▸ **WHAT TO DO**:
Return the following from the records below: each line, word for word, starting with the line that contains "You are a computer-use" and going on through the line that contains "Instruction: Click the", with nothing outside that range.

▸ **THE DATA**:
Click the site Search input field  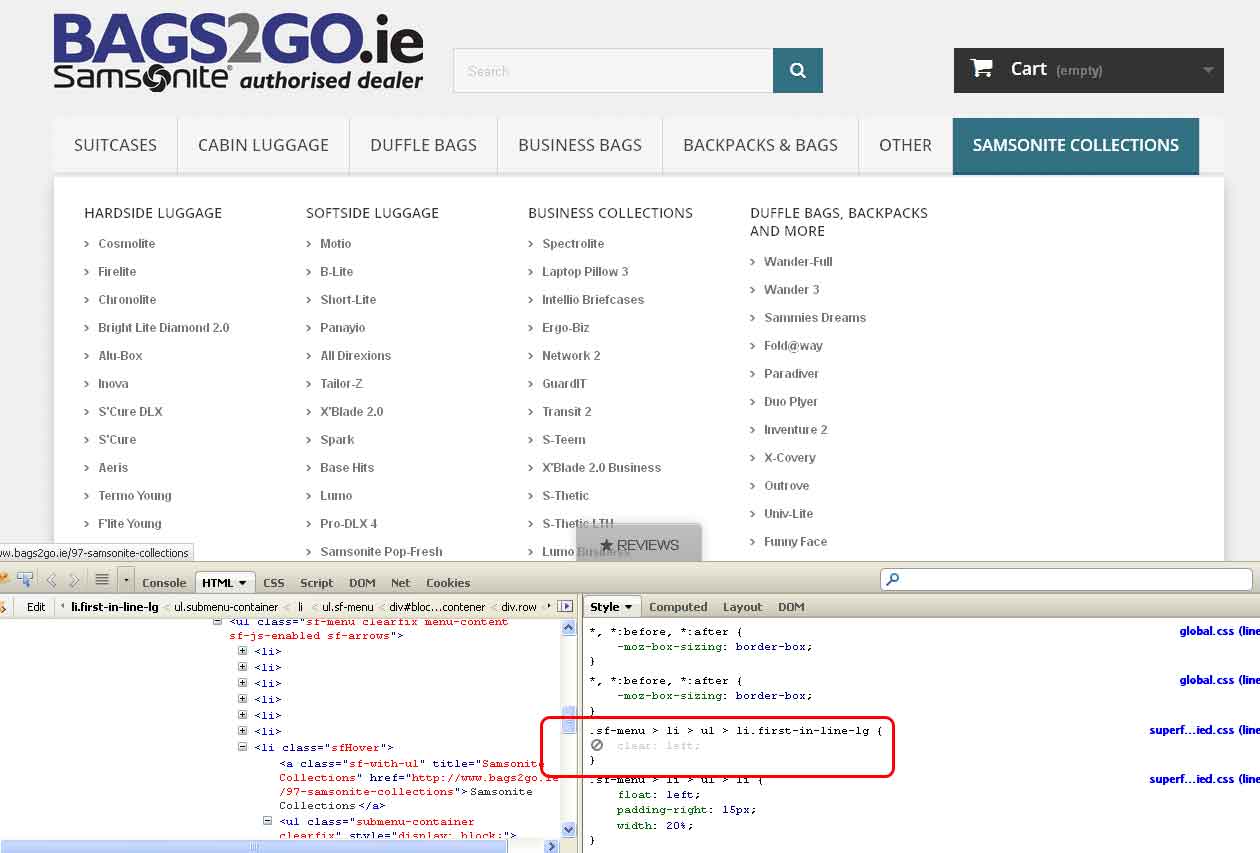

--

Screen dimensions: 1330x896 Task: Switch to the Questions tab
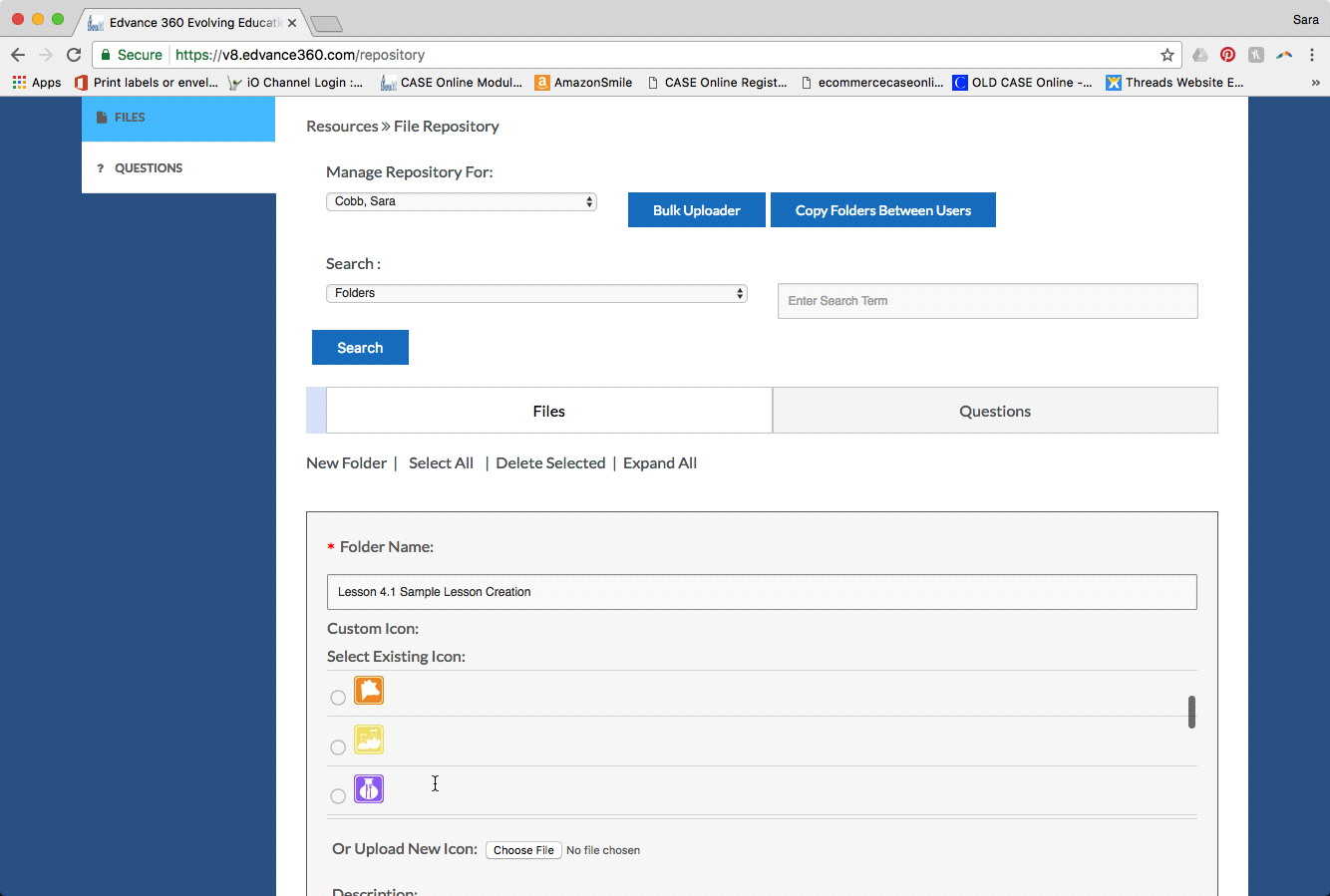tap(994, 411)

* * *

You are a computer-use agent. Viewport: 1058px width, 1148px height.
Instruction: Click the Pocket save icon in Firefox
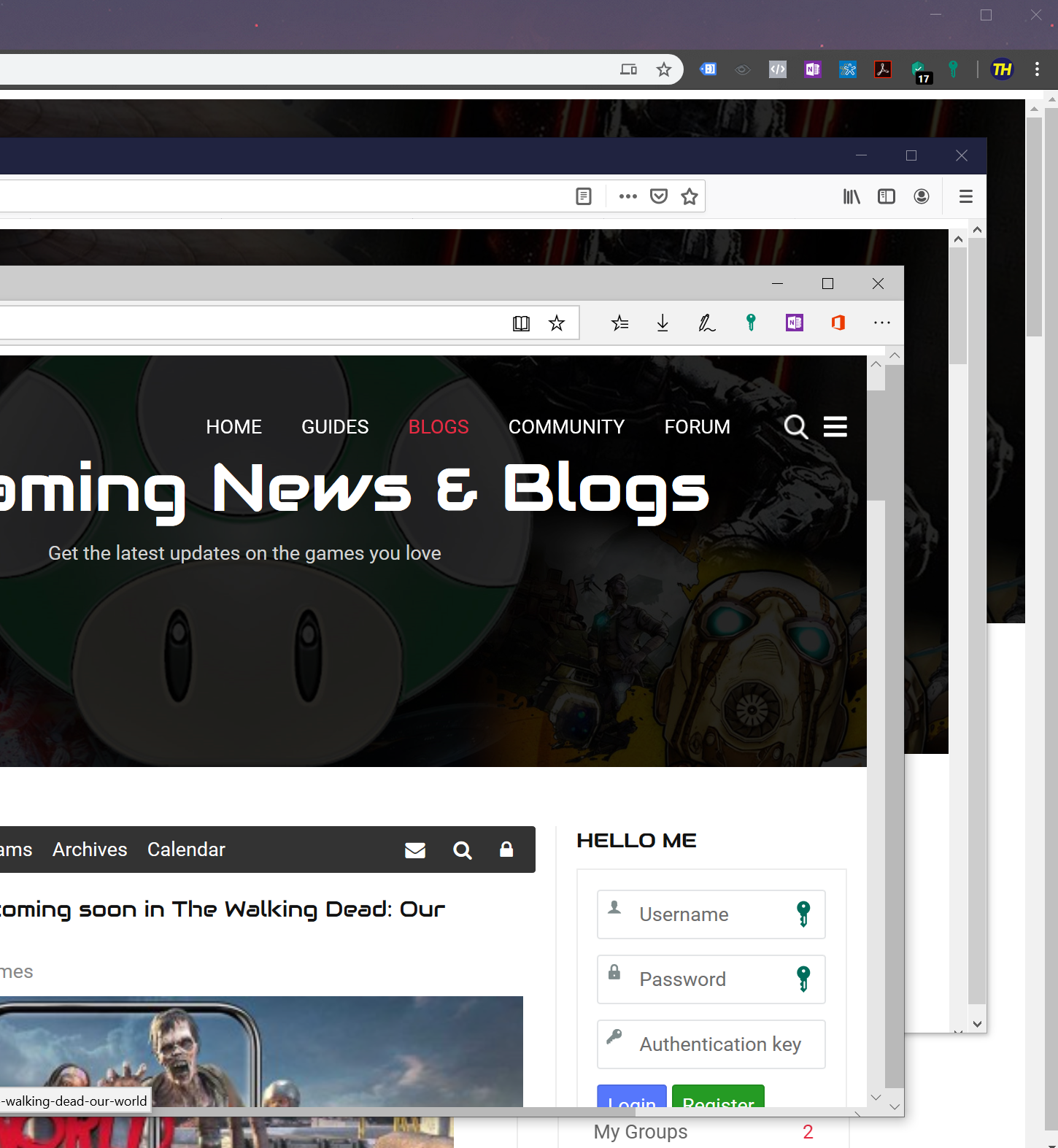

▸ **OUTPUT OF THE TASK**:
You are a computer-use agent. Viewport: 1058px width, 1148px height.
Instruction: Click the Pocket save icon in Firefox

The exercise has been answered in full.